Needless to say, between all that and a few other factors I’ll likely get deeper into in that future blog post, it’s been extremely difficult to focus on writing. And getting into the right emotional headspace to write a romance in particular (or even read one) has been next to impossible, I’m afraid to admit. It’s so hard to put into words right now without getting too deeply into things that I’m not quite ready to talk about, but I’ve just been feeling so alienated from my characters and their emotional journies right now. I want to badly to just dive back in and fully immerse myself in their world and forget my own very unromantic problems, but finding the capacity to do so is a slow and frustrating process, and given all the more pressing concerns taking up room in my brain recently, I think it was ultimately for the best that I took a step back from writing for a couple months.
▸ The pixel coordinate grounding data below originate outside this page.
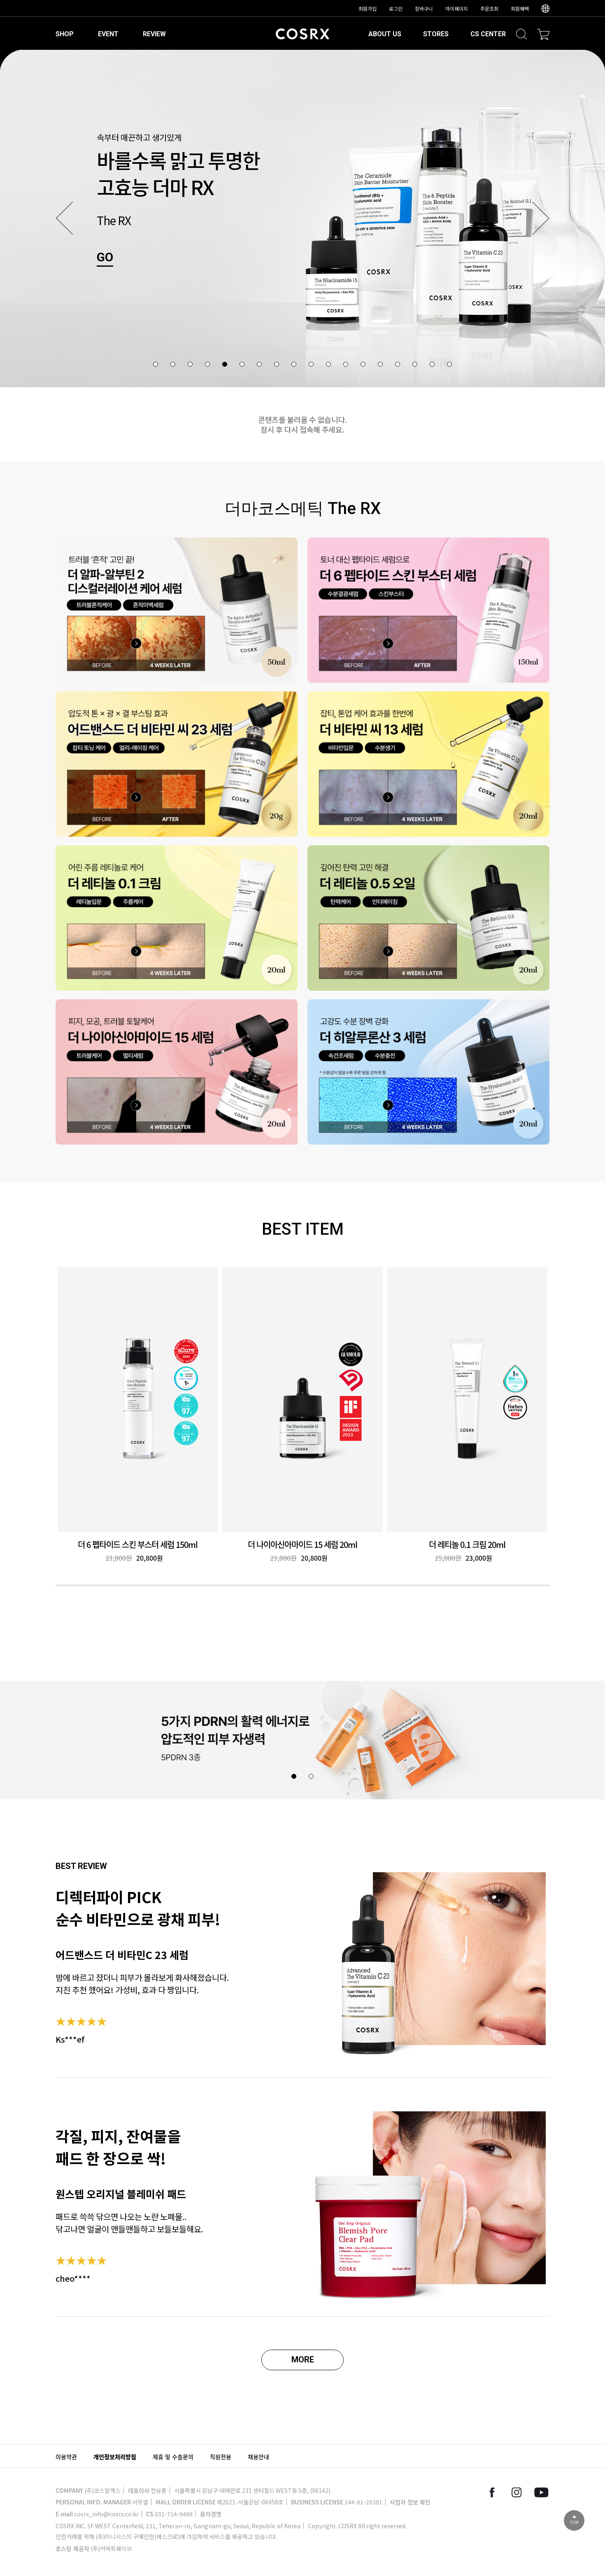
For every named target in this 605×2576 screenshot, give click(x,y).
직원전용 (220, 2457)
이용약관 (66, 2457)
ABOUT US (384, 34)
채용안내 (258, 2457)
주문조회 (489, 8)
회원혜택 (520, 8)
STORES (436, 34)
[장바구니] (543, 34)
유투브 (541, 2492)
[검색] (521, 34)
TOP (574, 2522)
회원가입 (367, 8)
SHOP (65, 34)
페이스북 (492, 2492)
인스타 (516, 2492)
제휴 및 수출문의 (173, 2457)
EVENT (108, 34)
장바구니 (424, 8)
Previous (64, 218)
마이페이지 (456, 8)
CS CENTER (488, 34)
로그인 (396, 8)
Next (540, 218)
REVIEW (154, 34)
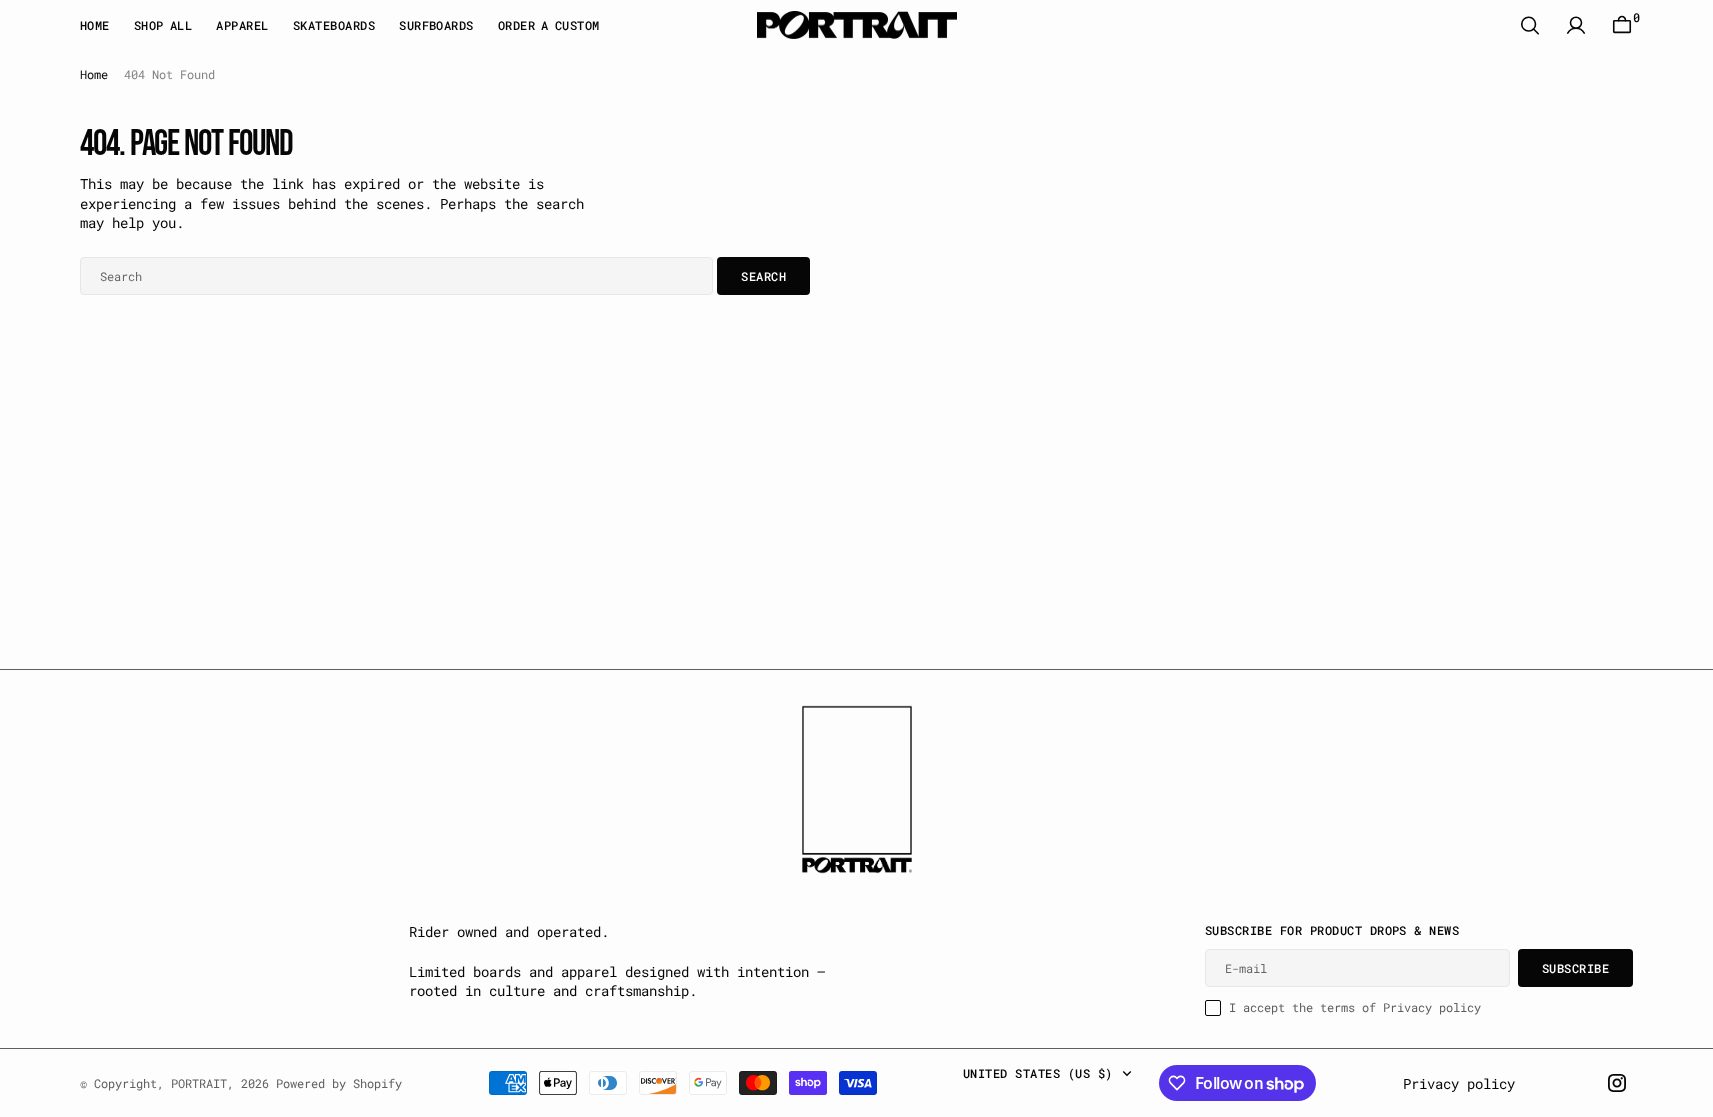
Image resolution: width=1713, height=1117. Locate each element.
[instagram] (1617, 1083)
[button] (1576, 25)
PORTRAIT (199, 1083)
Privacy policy (1459, 1083)
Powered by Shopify (339, 1083)
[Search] (1530, 25)
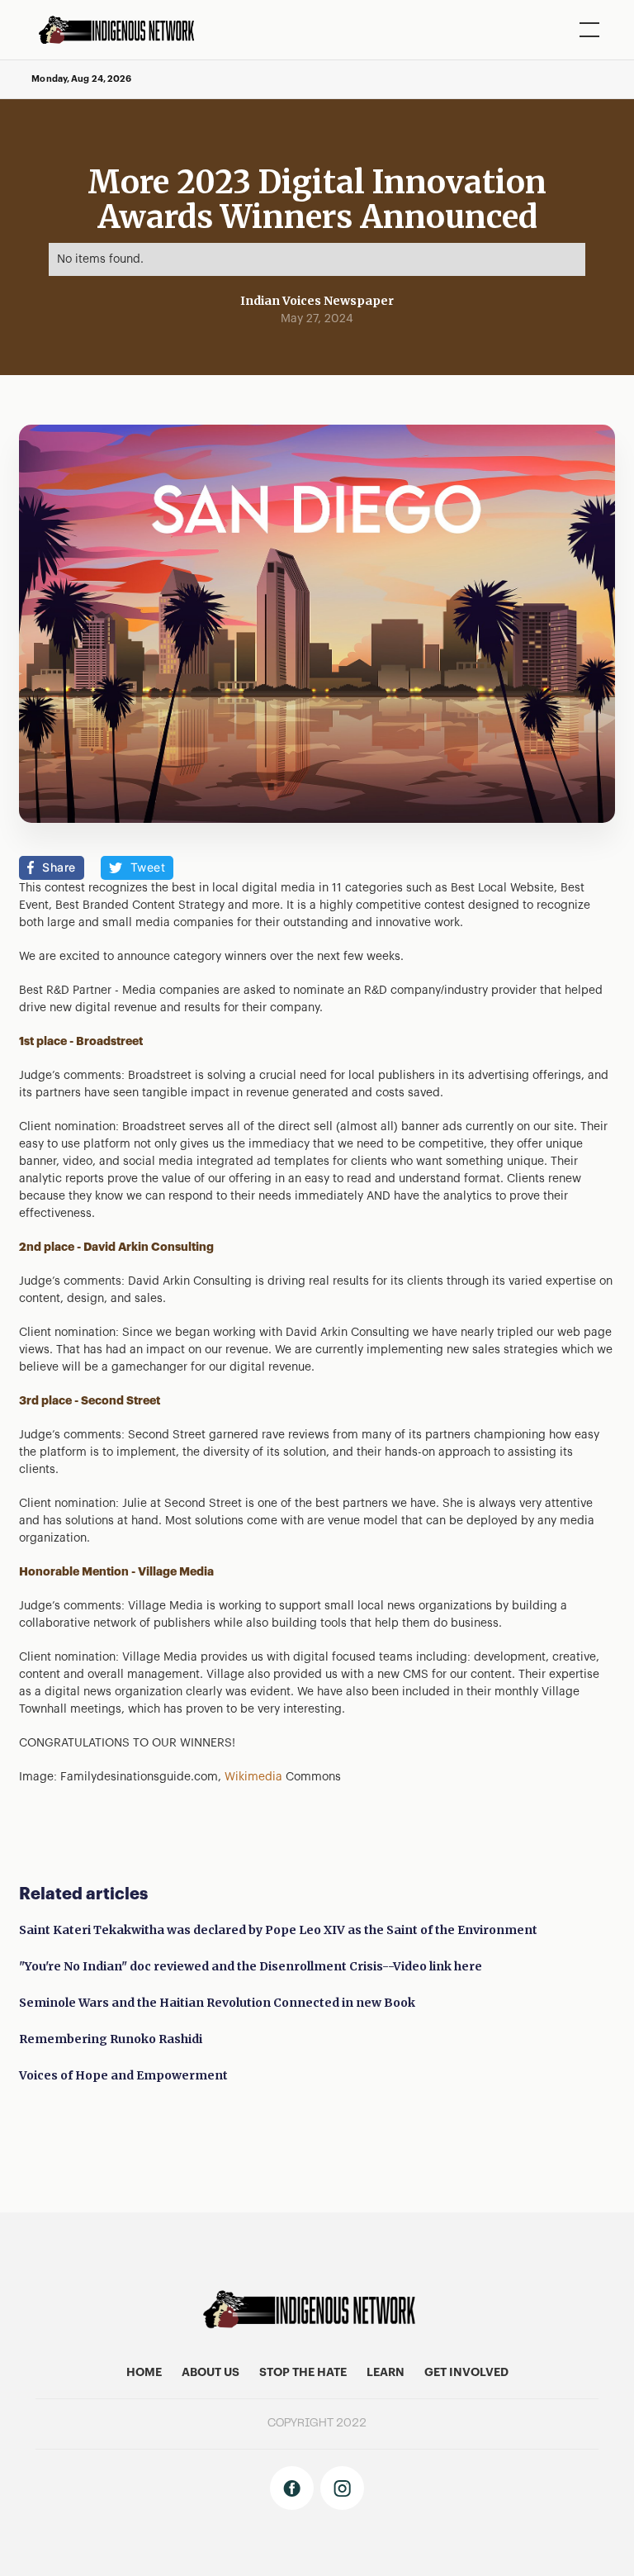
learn (386, 2373)
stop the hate (303, 2373)
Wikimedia (253, 1777)
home (144, 2373)
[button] (586, 30)
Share (59, 867)
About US (210, 2373)
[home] (121, 29)
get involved (466, 2373)
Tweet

I really don’t have a good ending for this long-winded, rambling word vomit, other than to apologize, thank you for your eternal patience, and promise you that I haven’t completely lost my romance mojo. A huge part of me is itching to finally release my next book, and although I can’t promise you an exact date, I do want to assure you that Flying High will be out soon. By the end of this month, if I can manage it. If you made it this far into the blog post without your eyes glazing over, thank you so much for listening to me get a few things off my chest, and I’m sorry that so many of the details were so vague. I hope none of what I said was alarming to you; I can assure you that while so many things are up in the air for me right now, I am relatively safe and secure. And I apologize as well if I’ve harmed or appropriated the struggle of anyone who does have ADHD by the things that I’ve said. I’m working through a lot of confusion right now, and if I stepped out of line in any way, I’m truly sorry, and I want to learn how to do better.